A mother-of-seven who kept the books for a major drug ring has been jailed for five years and 10 months.
Kelly Louise Cole, 38, the partner of Wellington Nomads gang leader Paul Rodgers, also known as Porky Rimene, had pleaded guilty to multiple charges including conspiracy to supply methamphetamine, selling cannabis, money laundering, conspiracy to obstruct justice and participating in a criminal group.
Sentencing her in the High Court at Wellington on Tuesday, Justice Robert Dobson said Cole acted as a "bookkeeper" for a methamphetamine operation under which Rodgers bought drugs manufactured under the control of a supplier operating from an Auckland prison.
Another judge had found that methamphetamine with a street value of $3.3 million passed through Rodgers' operation.
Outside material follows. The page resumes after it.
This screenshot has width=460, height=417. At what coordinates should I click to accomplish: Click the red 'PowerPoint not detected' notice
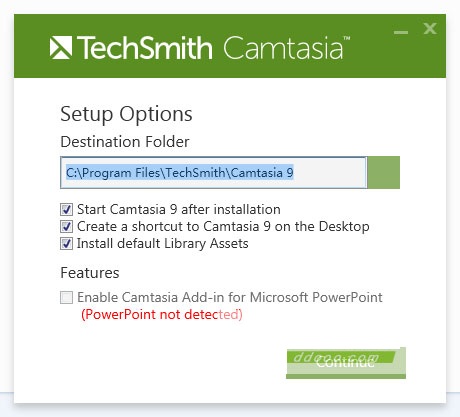point(162,314)
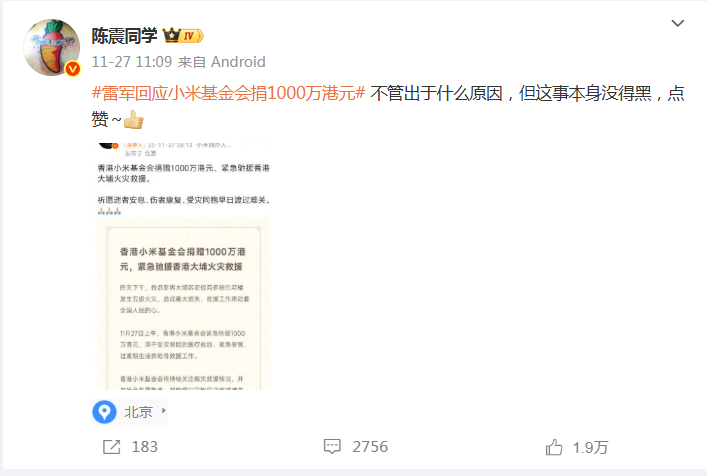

"Anyone familiar with the horrendous consequences of methamphetamine use, as you certainly were, has to accept that equates to a very extensive amount of misery and wrecking of the lives of those taking the drug, and those near to them," Justice Dobson told Cole.
He took into account the physical and sexual violence she suffered from Rodgers, who was jailed for 15 years earlier in September.
But Justice Dobson said the threat and occurrence of violence appears to have reduced before she and Rodgers participated in the methamphetamine ring.